- _Exercise directions_:
Word for word, write out all the entries below, omitting every picture.

Stored records:
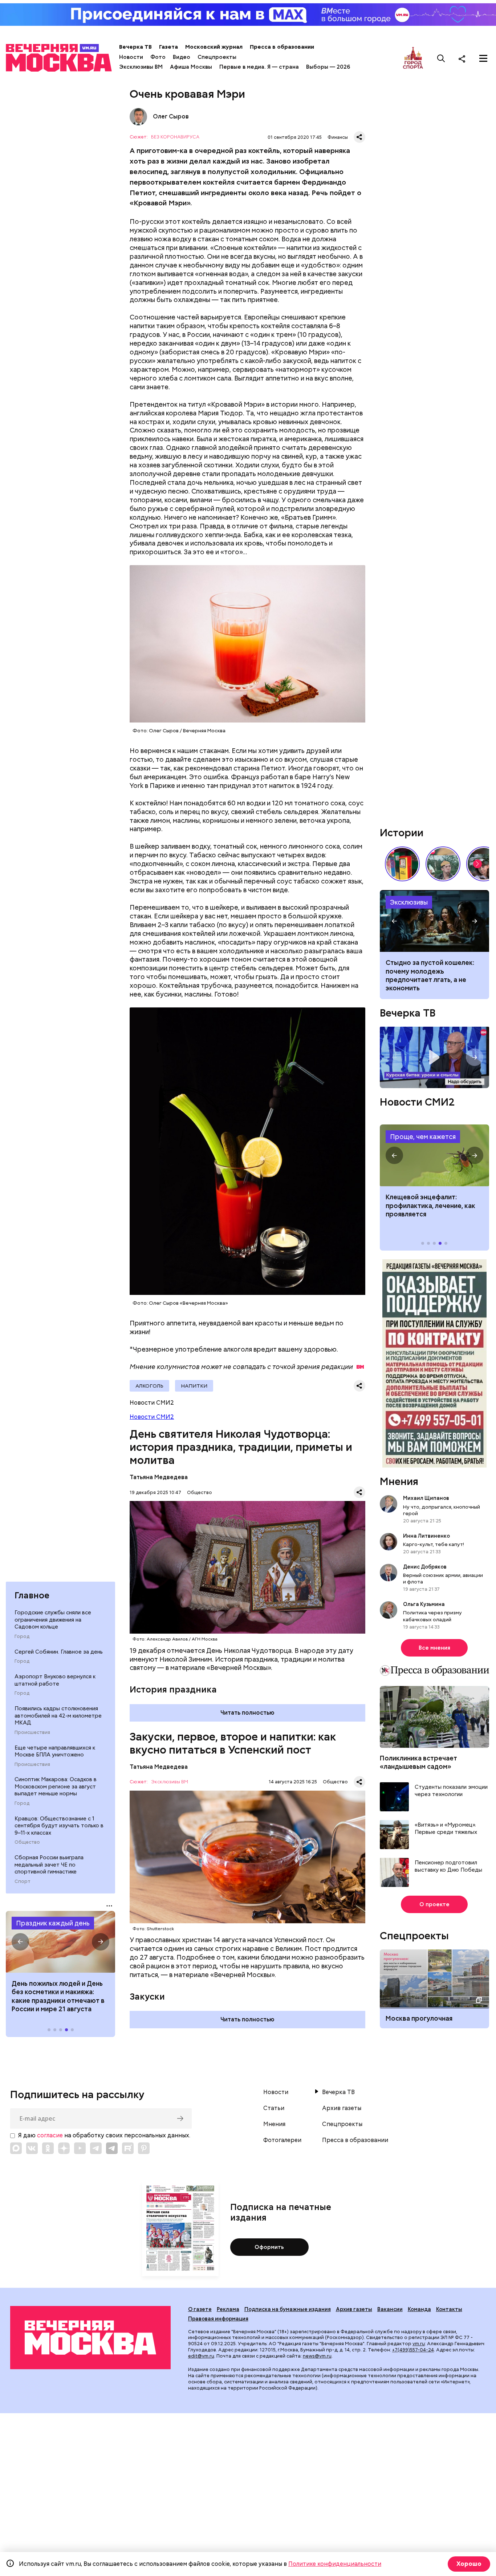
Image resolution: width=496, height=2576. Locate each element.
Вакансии (390, 2309)
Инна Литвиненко (426, 1536)
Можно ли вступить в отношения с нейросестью (434, 921)
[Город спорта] (413, 58)
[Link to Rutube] (128, 2148)
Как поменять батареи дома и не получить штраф (434, 1155)
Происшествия (32, 1732)
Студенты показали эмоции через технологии (451, 1791)
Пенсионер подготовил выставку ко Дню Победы (448, 1866)
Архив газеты (341, 2108)
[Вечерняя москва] (90, 2337)
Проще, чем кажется (423, 1136)
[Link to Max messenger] (16, 2148)
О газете (200, 2309)
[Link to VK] (32, 2148)
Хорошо (468, 2564)
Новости (131, 57)
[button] (20, 1942)
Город (22, 1636)
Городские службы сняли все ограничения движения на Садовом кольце (53, 1619)
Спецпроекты (217, 57)
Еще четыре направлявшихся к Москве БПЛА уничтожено (55, 1751)
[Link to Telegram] (96, 2148)
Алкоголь (149, 1385)
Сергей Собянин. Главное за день (59, 1651)
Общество (27, 1842)
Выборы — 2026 (328, 67)
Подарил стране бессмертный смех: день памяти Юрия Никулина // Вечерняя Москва (443, 864)
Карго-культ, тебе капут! (433, 1544)
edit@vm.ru (201, 2356)
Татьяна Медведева (159, 1477)
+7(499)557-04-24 (413, 2350)
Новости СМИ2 (152, 1417)
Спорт (23, 1881)
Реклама (228, 2309)
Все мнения (434, 1647)
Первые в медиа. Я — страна (259, 67)
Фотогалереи (282, 2140)
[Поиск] (441, 58)
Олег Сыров (138, 116)
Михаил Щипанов (426, 1498)
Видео (181, 57)
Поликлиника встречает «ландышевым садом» (418, 1762)
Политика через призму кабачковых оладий (432, 1615)
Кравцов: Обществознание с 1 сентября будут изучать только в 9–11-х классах (59, 1825)
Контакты (449, 2309)
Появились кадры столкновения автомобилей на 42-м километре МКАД (58, 1715)
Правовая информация (218, 2318)
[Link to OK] (48, 2148)
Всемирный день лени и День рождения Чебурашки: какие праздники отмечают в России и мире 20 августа (60, 1996)
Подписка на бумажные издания (287, 2309)
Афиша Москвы (191, 67)
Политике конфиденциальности (334, 2564)
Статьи (273, 2108)
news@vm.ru (317, 2356)
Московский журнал (214, 47)
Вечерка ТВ (135, 47)
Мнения (399, 1481)
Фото (158, 57)
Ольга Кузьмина (425, 1604)
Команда (419, 2309)
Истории (401, 833)
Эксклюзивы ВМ (141, 67)
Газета (168, 47)
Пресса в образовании (282, 47)
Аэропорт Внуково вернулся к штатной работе (55, 1680)
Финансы (338, 137)
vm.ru (418, 2343)
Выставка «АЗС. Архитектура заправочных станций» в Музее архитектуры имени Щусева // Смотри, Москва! (402, 864)
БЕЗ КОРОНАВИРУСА (175, 137)
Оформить (269, 2247)
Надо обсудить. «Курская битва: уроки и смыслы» (434, 1057)
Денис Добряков (425, 1567)
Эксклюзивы (409, 902)
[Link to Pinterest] (144, 2148)
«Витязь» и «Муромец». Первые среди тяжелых (446, 1829)
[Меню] (483, 58)
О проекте (434, 1904)
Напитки (194, 1385)
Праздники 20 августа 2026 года (60, 1942)
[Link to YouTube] (80, 2148)
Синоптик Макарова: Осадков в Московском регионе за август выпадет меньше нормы (56, 1786)
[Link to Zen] (64, 2148)
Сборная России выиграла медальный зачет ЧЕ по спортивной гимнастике (49, 1864)
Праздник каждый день (53, 1923)
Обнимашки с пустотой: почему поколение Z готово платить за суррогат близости (434, 971)
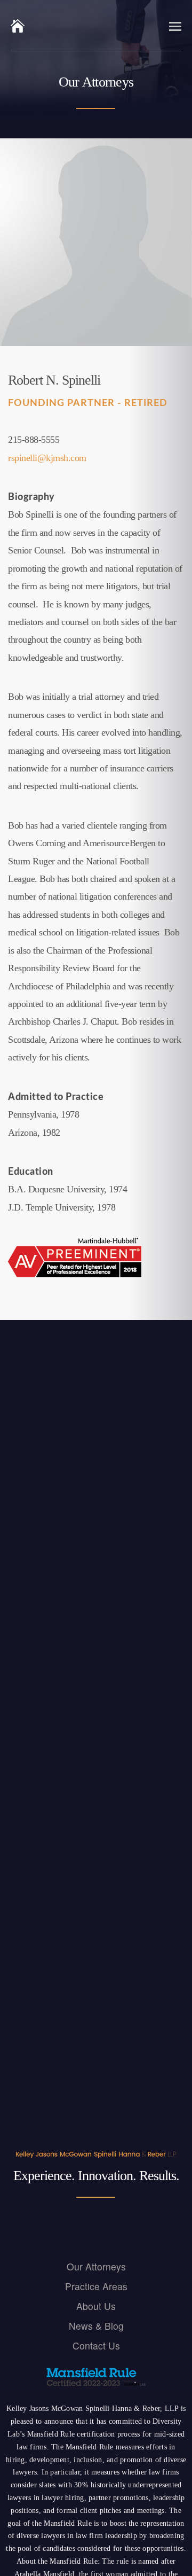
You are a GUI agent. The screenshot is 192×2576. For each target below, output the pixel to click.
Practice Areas (96, 2286)
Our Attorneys (96, 2266)
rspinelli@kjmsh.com (47, 457)
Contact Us (96, 2345)
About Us (96, 2305)
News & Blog (96, 2325)
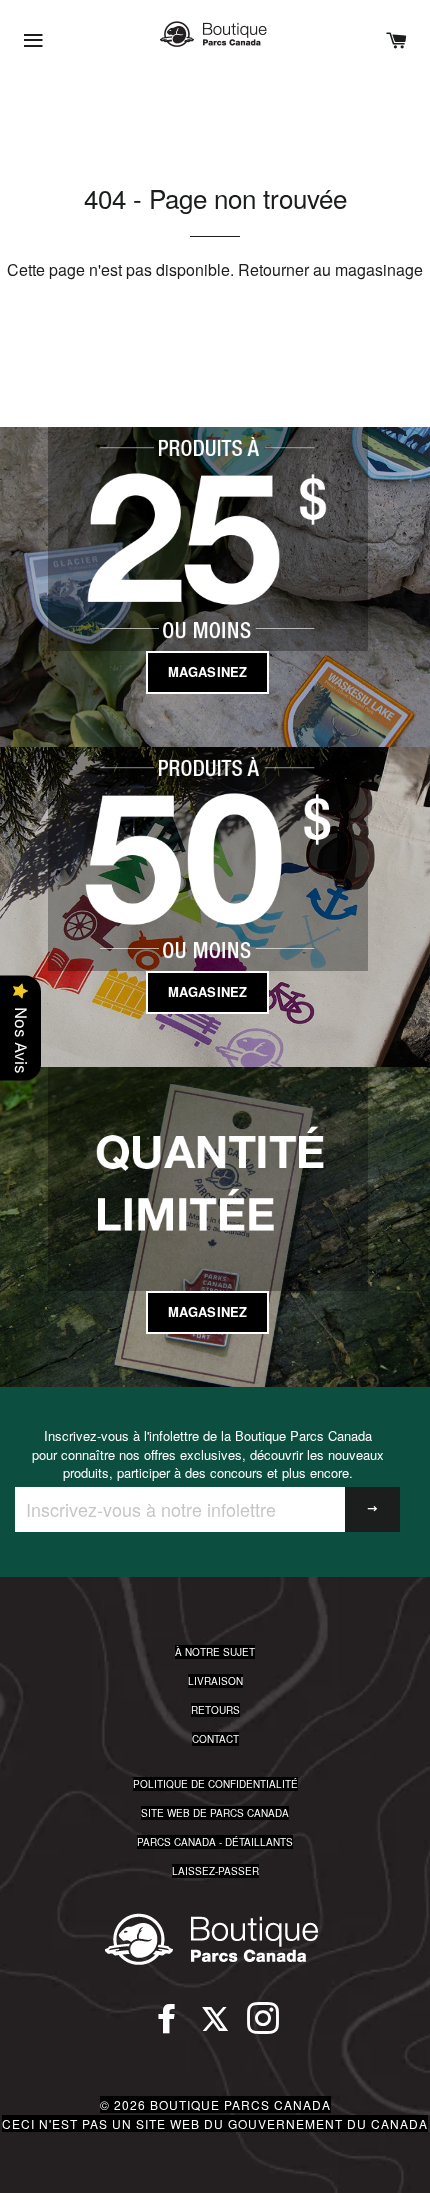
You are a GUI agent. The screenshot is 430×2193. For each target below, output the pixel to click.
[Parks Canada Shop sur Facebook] (167, 2027)
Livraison (215, 1681)
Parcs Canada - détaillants (215, 1842)
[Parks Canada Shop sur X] (215, 2027)
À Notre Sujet (215, 1652)
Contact (215, 1739)
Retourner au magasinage (330, 269)
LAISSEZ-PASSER (215, 1871)
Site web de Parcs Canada (215, 1813)
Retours (215, 1710)
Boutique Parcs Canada (240, 2104)
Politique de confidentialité (215, 1784)
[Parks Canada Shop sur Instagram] (263, 2027)
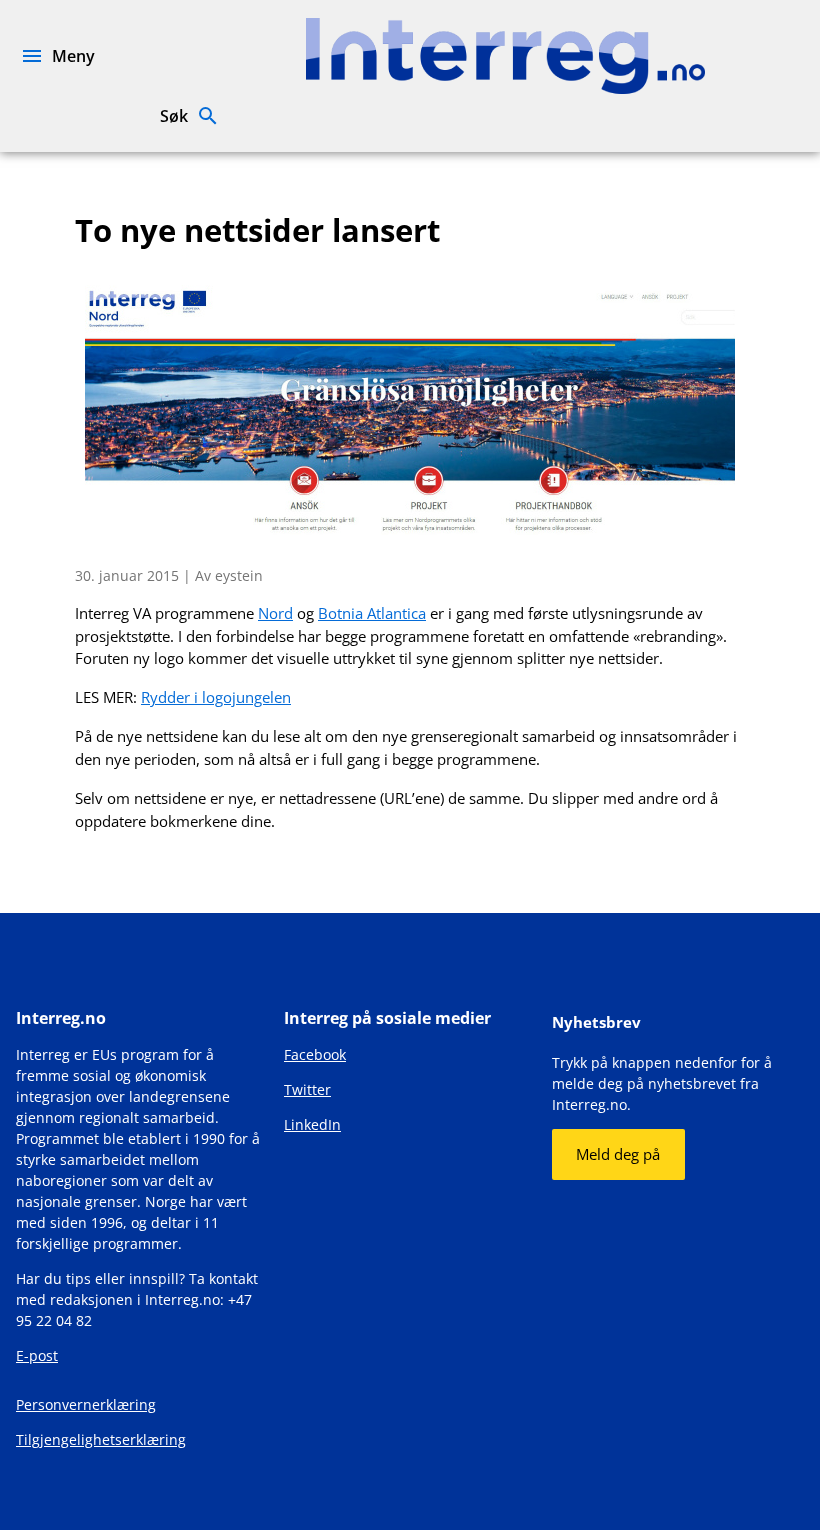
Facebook (315, 1054)
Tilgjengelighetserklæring (101, 1439)
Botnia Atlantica (372, 613)
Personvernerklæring (86, 1404)
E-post (37, 1355)
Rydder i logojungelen (216, 697)
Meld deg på (618, 1154)
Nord (275, 613)
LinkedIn (312, 1124)
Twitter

- _Answer for this exercise_:
Image resolution: width=496, height=2576. Locate each element.
Вакансии (390, 2309)
Инна Литвиненко (426, 1536)
Можно ли вступить в отношения с нейросестью (434, 921)
[Город спорта] (413, 58)
[Link to Rutube] (128, 2148)
Как поменять батареи дома и не получить штраф (434, 1155)
Происшествия (32, 1732)
Студенты показали эмоции через технологии (451, 1791)
Пенсионер подготовил выставку ко Дню Победы (448, 1866)
Архив газеты (341, 2108)
[Вечерняя москва] (90, 2337)
Проще, чем кажется (423, 1136)
[Link to Max messenger] (16, 2148)
О газете (200, 2309)
[Link to VK] (32, 2148)
Хорошо (468, 2564)
Новости (131, 57)
[button] (20, 1942)
Город (22, 1636)
Городские службы сняли все ограничения движения на Садовом кольце (53, 1619)
Спецпроекты (217, 57)
Еще четыре направлявшихся к Москве БПЛА уничтожено (55, 1751)
[Link to Telegram] (96, 2148)
Алкоголь (149, 1385)
Сергей Собянин. Главное за день (59, 1651)
Общество (27, 1842)
Выборы — 2026 (328, 67)
Подарил стране бессмертный смех: день памяти Юрия Никулина // Вечерняя Москва (443, 864)
Карго-культ, тебе капут! (433, 1544)
edit@vm.ru (201, 2356)
Татьяна Медведева (159, 1477)
+7(499)557-04-24 (413, 2350)
Новости СМИ2 (152, 1417)
Спорт (23, 1881)
Реклама (228, 2309)
Все мнения (434, 1647)
Первые в медиа. Я — страна (259, 67)
Фотогалереи (282, 2140)
[Поиск] (441, 58)
Олег Сыров (138, 116)
Михаил Щипанов (426, 1498)
Видео (181, 57)
Поликлиника встречает «ландышевым садом» (418, 1762)
Политика через призму кабачковых оладий (432, 1615)
Кравцов: Обществознание с 1 сентября будут изучать только в 9–11-х классах (59, 1825)
Контакты (449, 2309)
Появились кадры столкновения автомобилей на 42-м километре МКАД (58, 1715)
Правовая информация (218, 2318)
[Link to OK] (48, 2148)
Всемирный день лени и День рождения Чебурашки: какие праздники отмечают в России и мире 20 августа (60, 1996)
Подписка на бумажные издания (287, 2309)
Афиша Москвы (191, 67)
Политике конфиденциальности (334, 2564)
Статьи (273, 2108)
news@vm.ru (317, 2356)
Московский журнал (214, 47)
Вечерка ТВ (135, 47)
Мнения (399, 1481)
Фото (158, 57)
Ольга Кузьмина (425, 1604)
Команда (419, 2309)
Истории (401, 833)
Эксклюзивы ВМ (141, 67)
Газета (168, 47)
Пресса в образовании (282, 47)
Аэропорт Внуково вернулся к штатной работе (55, 1680)
Финансы (338, 137)
vm.ru (418, 2343)
Выставка «АЗС. Архитектура заправочных станций» в Музее архитектуры имени Щусева // Смотри, Москва! (402, 864)
БЕЗ КОРОНАВИРУСА (175, 137)
Оформить (269, 2247)
Надо обсудить. «Курская битва: уроки и смыслы» (434, 1057)
Денис Добряков (425, 1567)
Эксклюзивы (409, 902)
[Link to Pinterest] (144, 2148)
«Витязь» и «Муромец». Первые среди тяжелых (446, 1829)
[Меню] (483, 58)
О проекте (434, 1904)
Напитки (194, 1385)
Праздники 20 августа 2026 года (60, 1942)
[Link to YouTube] (80, 2148)
Синоптик Макарова: Осадков в Московском регионе за август выпадет меньше нормы (56, 1786)
[Link to Zen] (64, 2148)
Сборная России выиграла медальный зачет ЧЕ по спортивной гимнастике (49, 1864)
Праздник каждый день (53, 1923)
Обнимашки с пустотой: почему поколение Z готово платить за суррогат близости (434, 971)
You are a GUI agent. The screenshot is 192×2576. For each target below, output the pixel to click.
Practice Areas (96, 2286)
Our Attorneys (96, 2266)
rspinelli@kjmsh.com (47, 457)
Contact Us (96, 2345)
About Us (96, 2305)
News & Blog (96, 2325)
You are a GUI agent. The screenshot is 430×2193. For each target below, output the pixel to click.
[Parks Canada Shop sur Facebook] (167, 2027)
Livraison (215, 1681)
Parcs Canada - détaillants (215, 1842)
[Parks Canada Shop sur X] (215, 2027)
À Notre Sujet (215, 1652)
Contact (215, 1739)
Retourner au magasinage (330, 269)
LAISSEZ-PASSER (215, 1871)
Site web de Parcs Canada (215, 1813)
Retours (215, 1710)
Boutique Parcs Canada (240, 2104)
Politique de confidentialité (215, 1784)
[Parks Canada Shop sur Instagram] (263, 2027)
Facebook (315, 1054)
Tilgjengelighetserklæring (101, 1439)
Botnia Atlantica (372, 613)
Personvernerklæring (86, 1404)
E-post (37, 1355)
Rydder i logojungelen (216, 697)
Meld deg på (618, 1154)
Nord (275, 613)
LinkedIn (312, 1124)
Twitter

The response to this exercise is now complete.